Provide again, from the entries below, every line from the one containing "For every named target in this 263×2576" through the one containing "Our Programs (99, 322)", exactly as written, and no other line.

========================

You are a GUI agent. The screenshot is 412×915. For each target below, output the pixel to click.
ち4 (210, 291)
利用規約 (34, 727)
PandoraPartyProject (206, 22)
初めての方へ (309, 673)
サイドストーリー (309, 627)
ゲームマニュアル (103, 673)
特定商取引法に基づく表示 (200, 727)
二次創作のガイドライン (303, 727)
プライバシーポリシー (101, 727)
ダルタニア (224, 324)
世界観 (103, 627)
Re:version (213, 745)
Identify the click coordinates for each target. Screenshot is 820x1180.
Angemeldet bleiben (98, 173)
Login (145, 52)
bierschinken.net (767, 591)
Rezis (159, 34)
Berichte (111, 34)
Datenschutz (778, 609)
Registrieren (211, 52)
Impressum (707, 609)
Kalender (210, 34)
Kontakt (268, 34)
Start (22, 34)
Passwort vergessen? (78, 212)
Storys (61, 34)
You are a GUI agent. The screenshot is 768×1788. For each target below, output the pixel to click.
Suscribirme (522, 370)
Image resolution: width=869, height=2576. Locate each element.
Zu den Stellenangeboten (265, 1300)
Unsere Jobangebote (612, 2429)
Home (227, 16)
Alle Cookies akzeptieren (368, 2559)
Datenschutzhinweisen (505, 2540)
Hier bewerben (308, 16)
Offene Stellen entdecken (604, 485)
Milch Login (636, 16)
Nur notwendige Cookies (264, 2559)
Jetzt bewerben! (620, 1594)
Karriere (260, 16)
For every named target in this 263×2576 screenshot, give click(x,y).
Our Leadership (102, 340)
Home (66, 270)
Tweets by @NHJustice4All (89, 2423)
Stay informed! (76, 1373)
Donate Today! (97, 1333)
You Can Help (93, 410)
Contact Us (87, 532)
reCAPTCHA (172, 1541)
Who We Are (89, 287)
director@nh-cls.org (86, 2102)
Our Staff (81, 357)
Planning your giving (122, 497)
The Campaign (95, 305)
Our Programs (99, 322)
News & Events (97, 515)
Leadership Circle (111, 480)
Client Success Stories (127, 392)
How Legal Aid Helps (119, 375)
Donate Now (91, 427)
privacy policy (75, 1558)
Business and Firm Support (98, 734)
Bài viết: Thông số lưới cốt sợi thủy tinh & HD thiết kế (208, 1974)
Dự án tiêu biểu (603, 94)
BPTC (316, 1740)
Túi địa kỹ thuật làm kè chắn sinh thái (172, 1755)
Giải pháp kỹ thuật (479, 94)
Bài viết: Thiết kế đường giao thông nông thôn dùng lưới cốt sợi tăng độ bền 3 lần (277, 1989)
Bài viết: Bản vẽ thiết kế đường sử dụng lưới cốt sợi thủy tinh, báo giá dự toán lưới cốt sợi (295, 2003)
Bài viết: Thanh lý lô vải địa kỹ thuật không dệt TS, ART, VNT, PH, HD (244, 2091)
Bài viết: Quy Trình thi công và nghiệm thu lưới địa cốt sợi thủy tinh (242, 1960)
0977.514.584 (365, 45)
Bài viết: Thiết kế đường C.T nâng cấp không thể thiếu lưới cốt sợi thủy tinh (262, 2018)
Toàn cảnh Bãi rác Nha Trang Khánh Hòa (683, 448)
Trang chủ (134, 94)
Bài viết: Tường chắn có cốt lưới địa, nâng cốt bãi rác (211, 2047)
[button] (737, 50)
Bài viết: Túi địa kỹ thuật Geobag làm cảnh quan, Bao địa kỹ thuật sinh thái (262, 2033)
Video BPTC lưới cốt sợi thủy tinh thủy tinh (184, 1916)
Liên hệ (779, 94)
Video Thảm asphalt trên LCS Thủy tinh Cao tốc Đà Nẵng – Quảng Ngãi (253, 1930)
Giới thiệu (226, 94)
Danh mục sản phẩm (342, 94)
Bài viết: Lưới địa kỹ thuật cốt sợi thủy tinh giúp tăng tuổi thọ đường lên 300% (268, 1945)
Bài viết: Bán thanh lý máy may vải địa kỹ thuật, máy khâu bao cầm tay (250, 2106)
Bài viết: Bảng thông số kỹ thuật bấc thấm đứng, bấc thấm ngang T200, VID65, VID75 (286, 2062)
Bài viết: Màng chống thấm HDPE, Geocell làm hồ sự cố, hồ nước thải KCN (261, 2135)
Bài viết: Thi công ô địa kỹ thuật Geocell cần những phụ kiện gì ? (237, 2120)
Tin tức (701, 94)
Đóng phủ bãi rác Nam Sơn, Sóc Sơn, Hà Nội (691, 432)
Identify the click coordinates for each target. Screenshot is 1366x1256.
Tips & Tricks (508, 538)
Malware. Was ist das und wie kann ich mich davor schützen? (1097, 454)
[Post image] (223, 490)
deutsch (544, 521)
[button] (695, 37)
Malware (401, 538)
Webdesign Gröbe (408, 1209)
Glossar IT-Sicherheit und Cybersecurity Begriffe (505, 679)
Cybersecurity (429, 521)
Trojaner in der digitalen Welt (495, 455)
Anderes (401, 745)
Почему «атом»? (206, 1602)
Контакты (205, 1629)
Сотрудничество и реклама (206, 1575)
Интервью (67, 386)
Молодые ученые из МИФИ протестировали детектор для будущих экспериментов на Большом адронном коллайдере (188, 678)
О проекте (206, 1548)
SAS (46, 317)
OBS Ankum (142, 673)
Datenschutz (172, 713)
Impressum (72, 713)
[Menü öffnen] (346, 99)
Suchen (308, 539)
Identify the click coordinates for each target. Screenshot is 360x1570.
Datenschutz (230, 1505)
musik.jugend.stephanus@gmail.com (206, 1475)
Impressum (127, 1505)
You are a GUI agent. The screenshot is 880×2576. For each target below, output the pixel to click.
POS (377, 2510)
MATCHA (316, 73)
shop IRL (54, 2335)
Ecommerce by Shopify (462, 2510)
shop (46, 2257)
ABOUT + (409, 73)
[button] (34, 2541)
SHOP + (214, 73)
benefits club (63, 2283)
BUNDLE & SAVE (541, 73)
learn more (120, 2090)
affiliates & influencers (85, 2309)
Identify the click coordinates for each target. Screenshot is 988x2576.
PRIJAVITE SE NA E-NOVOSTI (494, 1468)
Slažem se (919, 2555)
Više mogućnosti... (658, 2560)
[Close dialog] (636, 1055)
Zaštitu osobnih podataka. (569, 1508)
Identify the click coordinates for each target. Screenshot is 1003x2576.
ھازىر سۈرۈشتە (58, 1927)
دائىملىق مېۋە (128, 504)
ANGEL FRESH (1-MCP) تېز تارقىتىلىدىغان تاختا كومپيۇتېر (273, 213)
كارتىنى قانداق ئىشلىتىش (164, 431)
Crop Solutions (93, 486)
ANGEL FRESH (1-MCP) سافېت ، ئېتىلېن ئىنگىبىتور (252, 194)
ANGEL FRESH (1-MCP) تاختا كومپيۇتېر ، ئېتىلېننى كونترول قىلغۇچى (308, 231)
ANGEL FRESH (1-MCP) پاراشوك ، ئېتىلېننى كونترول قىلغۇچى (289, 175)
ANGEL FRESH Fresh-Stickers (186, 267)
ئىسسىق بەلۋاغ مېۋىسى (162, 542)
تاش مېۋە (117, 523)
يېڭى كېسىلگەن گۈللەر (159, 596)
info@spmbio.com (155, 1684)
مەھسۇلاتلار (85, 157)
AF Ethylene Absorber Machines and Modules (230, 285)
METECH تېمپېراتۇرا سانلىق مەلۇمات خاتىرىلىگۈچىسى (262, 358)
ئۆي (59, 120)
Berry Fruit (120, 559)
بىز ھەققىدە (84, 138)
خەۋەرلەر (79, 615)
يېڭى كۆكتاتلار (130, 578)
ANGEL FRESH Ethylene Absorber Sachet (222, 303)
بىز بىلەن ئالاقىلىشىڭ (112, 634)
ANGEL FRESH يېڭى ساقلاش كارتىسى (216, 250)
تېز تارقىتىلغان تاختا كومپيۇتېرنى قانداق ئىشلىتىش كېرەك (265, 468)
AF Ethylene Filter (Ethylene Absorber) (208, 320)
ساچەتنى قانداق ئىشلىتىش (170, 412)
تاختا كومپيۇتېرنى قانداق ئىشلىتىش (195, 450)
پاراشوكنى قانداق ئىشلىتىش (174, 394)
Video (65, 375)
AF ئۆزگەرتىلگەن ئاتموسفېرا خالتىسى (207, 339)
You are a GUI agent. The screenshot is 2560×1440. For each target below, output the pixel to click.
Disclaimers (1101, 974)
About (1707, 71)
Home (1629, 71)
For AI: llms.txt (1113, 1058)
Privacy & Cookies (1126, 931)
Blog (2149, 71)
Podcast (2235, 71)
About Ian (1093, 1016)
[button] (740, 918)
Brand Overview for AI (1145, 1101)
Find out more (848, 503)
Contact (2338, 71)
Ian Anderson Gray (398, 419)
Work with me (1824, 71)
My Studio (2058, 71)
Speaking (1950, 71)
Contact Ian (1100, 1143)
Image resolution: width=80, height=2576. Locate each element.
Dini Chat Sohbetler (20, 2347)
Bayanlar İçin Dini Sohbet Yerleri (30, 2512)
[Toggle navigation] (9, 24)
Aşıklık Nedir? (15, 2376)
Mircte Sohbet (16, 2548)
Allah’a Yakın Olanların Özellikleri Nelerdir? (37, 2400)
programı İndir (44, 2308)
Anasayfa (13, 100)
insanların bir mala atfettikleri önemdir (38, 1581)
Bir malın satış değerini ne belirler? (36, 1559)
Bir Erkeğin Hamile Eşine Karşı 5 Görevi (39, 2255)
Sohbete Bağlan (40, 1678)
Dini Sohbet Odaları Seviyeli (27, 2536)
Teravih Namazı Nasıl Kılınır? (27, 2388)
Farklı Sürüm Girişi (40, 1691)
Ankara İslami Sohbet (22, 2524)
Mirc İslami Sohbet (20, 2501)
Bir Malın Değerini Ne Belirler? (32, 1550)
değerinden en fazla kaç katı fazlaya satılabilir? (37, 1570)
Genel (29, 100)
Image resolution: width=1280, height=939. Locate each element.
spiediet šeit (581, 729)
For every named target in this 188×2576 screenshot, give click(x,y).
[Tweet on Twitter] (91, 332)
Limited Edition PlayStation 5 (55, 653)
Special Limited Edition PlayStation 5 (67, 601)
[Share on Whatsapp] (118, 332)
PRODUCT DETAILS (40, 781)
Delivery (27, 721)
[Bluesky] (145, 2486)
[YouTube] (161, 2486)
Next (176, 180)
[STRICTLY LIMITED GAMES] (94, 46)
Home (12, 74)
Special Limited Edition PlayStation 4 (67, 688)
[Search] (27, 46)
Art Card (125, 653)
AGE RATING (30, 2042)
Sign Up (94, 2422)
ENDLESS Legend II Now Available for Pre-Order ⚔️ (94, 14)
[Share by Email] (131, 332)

========================

## Solution for this exercise:
For every named target in this 263×2576 screenshot, give click(x,y).
Our Leadership (102, 340)
Home (66, 270)
Tweets by @NHJustice4All (89, 2423)
Stay informed! (76, 1373)
Donate Today! (97, 1333)
You Can Help (93, 410)
Contact Us (87, 532)
reCAPTCHA (172, 1541)
Who We Are (89, 287)
director@nh-cls.org (86, 2102)
Our Staff (81, 357)
Planning your giving (122, 497)
The Campaign (95, 305)
Our Programs (99, 322)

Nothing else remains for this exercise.